Plaintiff makes no effort to demonstrate or explain how these complaints and test reports are substantially similar to the facts and circumstances of any alleged product defect in this case. Some are clearly not relevant. For example, one of the allegedly similar accidents involves a complaint concerning a customer who blacked out following a seizure and hit a tree. The customer complains that his air bag did not deploy, but doesn't remember if he was wearing his seatbelt. (See Exhibit 4 to Docket No. 146). In another complaint involving a 7 car pile-up, the complainant's primary complaint is the failure of the airbag to deploy, but he also complains that the passenger side seat belt bracket came loose. (See Exhibit 5 to Docket No. 146).

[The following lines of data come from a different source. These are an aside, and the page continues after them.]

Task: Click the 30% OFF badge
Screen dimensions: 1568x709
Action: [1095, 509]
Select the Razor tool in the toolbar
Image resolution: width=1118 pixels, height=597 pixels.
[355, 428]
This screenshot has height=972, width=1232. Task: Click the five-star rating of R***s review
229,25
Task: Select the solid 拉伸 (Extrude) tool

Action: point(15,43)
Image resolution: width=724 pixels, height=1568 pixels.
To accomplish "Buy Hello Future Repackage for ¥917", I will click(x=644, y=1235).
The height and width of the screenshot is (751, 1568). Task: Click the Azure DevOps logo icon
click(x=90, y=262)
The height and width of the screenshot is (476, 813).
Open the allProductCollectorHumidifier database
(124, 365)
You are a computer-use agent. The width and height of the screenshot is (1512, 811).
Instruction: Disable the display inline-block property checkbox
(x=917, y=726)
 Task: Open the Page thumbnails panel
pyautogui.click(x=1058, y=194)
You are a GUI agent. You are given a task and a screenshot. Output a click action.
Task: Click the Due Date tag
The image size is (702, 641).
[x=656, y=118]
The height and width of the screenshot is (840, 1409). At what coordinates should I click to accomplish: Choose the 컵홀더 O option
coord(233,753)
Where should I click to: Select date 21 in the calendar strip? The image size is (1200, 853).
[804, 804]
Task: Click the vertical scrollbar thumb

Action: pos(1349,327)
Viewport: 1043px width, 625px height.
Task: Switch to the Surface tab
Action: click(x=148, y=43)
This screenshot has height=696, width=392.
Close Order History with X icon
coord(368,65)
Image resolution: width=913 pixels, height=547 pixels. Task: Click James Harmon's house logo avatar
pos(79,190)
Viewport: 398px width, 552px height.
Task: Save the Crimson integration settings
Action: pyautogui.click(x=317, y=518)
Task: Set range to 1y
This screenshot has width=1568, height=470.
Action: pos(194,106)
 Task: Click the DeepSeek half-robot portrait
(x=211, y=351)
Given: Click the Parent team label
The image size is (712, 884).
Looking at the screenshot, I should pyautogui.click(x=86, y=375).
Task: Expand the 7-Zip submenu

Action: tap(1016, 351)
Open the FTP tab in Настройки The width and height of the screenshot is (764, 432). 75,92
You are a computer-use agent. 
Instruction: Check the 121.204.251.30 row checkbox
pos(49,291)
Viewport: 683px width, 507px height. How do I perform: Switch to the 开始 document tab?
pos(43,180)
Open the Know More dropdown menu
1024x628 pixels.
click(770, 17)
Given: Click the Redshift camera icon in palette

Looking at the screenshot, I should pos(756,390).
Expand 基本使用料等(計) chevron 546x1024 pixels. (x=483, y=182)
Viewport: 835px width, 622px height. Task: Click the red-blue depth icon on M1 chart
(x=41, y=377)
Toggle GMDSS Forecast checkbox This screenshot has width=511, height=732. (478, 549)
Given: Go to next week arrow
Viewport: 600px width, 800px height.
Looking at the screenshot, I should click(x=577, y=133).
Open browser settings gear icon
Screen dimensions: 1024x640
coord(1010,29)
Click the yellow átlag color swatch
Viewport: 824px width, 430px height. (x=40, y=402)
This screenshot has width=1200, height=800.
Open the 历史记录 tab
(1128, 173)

The Court recognizes that Plaintiff's task in this regard is complicated by the fact that Plaintiff does not know what, if anything, was specifically wrong with the seat belt retractor. This highlights another practical problem with proceeding on the theory than some unidentified defect caused a product failure. In any event, Plaintiff has clearly failed to carry his burden to produce admissible evidence from which a jury could find, as required by Arkansas law, that GM acted with malice or with reckless disregard of the consequences from which malice may be inferred. See Arkansas Model Jury Instruction 2218; In re Aircraft Accident at Little Rock, Arkansas, 231 F.Supp.2d 852 (E.D. Ark. 2002) (discussing Arkansas punitive damages law).
CONCLUSION
For the reasons herein stated,IT IS HEREBY ORDERED THAT Plaintiff Joel Ruminer's Request to Supplement the Record (Docket No. 146) be, and it is hereby, GRANTED.
IT IS FURTHER ORDERED THAT Defendant GM's Motion for Summary Judgment (Docket No. 100) be, and it is hereby, GRANTED with respect to Plaintiff's remaining claims, all of which are dependent on the theory that the seat belt system's failure to lock was due to some unspecified manufacturing or design defect. The Court previously granted summary judgment on Plaintiff's claims based on a defective air bag. Accordingly, no other claims remain and Defendants are entitled to judgment as a matter of law. Judgment will be entered separately.
IT IS FURTHER ORDERED THAT Defendant GM's Motion to Disqualify Dr. Bidez (Docket No. 117) be, and it is hereby, GRANTED solely to the limited extent stated herein.